If you’ve applied for a rental in the last several years, there’s a good chance a private screening company searched records to see if you have a criminal history or court-ordered evictions.
Landlords use screening companies to minimize risk to their properties, but the process has had unintended consequences. In addition to finding evictions and criminal records, screening companies sometimes find court records indicating a prospective tenant was or is a victim of domestic violence or stalking.
When landlords get this information, they have at times simply rejected the prospective tenant to avoid having to deal with the tenant’s current or former abuser. It’s been illegal to reject a rental application because of domestic violence for about a decade, but landlords can reject applications for reasons other than domestic violence, said Michelle Thomas, policy director at the Washington Low Income Housing Alliance.
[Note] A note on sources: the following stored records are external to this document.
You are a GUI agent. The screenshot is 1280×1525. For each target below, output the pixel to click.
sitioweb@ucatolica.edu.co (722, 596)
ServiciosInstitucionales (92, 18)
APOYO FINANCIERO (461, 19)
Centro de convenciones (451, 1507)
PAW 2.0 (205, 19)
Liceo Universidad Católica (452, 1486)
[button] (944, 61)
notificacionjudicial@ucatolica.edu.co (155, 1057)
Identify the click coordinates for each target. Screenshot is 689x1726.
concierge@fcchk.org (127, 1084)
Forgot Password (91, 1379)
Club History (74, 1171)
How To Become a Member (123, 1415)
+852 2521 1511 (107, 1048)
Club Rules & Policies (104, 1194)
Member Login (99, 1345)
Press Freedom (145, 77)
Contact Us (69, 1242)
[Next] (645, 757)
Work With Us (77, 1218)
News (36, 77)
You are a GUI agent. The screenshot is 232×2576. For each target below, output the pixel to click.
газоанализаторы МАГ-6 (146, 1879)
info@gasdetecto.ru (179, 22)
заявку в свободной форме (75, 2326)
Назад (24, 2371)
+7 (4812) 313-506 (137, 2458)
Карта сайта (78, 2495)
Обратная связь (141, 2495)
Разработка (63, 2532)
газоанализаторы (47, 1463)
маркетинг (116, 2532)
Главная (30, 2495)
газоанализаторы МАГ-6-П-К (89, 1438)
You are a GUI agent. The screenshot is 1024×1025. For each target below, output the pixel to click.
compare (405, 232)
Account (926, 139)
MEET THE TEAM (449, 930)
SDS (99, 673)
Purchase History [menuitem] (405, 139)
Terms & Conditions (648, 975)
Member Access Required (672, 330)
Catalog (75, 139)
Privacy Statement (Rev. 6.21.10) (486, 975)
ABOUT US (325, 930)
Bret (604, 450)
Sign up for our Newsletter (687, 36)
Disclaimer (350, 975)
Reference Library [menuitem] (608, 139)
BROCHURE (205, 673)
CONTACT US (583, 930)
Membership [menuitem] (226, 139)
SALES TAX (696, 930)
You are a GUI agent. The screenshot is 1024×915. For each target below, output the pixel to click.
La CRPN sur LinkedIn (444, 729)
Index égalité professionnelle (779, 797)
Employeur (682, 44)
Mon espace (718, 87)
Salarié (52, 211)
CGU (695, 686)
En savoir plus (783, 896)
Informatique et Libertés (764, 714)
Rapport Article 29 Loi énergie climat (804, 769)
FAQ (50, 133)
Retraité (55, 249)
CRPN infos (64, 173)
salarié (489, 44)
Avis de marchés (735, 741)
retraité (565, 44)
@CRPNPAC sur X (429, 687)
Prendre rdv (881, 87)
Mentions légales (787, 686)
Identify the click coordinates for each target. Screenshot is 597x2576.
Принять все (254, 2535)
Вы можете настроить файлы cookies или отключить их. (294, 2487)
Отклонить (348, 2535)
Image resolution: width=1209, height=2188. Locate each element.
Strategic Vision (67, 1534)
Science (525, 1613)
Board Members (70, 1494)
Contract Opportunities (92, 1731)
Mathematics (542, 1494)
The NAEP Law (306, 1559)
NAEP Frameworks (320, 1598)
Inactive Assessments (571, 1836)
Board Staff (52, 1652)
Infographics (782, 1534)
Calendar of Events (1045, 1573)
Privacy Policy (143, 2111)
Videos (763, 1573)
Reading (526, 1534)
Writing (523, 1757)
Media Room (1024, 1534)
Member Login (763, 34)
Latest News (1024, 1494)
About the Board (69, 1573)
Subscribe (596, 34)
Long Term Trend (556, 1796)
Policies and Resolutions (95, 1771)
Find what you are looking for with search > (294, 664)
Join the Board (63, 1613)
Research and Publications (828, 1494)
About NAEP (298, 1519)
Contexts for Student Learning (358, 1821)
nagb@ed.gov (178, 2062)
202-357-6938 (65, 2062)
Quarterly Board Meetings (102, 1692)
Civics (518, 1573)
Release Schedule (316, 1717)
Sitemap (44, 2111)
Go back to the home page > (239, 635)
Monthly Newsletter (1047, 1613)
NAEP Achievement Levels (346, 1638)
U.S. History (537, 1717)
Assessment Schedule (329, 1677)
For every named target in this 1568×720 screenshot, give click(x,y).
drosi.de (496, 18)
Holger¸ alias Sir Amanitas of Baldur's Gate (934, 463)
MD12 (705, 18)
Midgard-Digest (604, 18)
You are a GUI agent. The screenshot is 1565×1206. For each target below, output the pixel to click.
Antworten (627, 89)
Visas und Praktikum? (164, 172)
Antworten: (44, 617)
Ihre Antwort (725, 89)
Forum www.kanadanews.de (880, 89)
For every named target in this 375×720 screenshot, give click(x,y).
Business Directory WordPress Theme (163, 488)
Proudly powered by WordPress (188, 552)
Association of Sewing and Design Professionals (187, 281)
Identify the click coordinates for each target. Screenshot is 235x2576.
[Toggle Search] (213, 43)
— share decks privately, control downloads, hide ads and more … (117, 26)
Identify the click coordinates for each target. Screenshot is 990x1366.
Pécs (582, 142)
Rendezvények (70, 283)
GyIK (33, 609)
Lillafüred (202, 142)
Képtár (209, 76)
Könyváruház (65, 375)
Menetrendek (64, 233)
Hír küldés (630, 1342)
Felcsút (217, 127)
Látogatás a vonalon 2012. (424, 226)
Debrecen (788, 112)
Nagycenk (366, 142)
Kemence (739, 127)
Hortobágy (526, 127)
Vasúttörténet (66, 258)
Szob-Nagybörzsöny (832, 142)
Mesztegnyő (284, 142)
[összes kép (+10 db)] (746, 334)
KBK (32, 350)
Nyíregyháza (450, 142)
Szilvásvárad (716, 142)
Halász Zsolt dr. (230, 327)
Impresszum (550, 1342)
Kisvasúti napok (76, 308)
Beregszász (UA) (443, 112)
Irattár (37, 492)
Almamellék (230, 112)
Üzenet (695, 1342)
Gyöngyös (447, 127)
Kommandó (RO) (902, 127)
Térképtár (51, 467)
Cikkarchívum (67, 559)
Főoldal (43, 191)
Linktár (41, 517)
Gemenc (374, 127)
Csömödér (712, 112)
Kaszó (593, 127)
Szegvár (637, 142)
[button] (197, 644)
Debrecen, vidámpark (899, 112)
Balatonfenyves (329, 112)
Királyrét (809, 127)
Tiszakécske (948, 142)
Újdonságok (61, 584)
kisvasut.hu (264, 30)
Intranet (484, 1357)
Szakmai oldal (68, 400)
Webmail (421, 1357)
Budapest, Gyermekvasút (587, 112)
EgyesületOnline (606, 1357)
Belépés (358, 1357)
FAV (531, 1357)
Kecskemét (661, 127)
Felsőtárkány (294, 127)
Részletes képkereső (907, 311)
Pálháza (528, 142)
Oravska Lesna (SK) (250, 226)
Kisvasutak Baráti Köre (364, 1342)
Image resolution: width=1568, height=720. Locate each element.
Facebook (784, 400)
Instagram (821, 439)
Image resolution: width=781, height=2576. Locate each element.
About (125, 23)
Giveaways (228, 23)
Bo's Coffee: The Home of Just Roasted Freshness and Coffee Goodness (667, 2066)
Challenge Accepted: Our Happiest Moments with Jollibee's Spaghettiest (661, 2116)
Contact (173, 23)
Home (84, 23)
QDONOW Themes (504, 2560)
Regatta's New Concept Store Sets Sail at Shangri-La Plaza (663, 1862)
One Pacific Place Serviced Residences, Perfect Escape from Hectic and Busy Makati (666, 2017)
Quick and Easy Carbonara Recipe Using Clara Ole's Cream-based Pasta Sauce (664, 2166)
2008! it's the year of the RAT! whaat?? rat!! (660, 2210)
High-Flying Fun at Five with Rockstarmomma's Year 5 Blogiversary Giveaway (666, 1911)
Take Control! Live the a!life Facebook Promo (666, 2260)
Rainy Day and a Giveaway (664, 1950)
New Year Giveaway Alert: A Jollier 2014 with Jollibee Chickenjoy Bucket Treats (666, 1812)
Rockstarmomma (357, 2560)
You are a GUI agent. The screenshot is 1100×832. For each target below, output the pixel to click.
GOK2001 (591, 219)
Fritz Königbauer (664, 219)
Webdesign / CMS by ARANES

“If they know it’s illegal to discriminate [against domestic violence survivors], they may use that information but will give a different reason, a proxy or a lie,” Thomas said.
A new law will prevent that. Gov. Jay Inslee signed legislation April 23 that forbids tenant screening companies from disclosing an applicant’s status as a victim of domestic violence or if they had previously terminated a rental agreement when fleeing a dangerous situation.
The new law will restrict tenant screening companies from sharing the information at all.
A law passed last year allows tenants to request documentation explaining why their application was rejected. If a landlord received any information about domestic violence, it would be apparent in that documentation.
In combination, these laws give survivors of domestic violence a path to secure housing, Thomas said.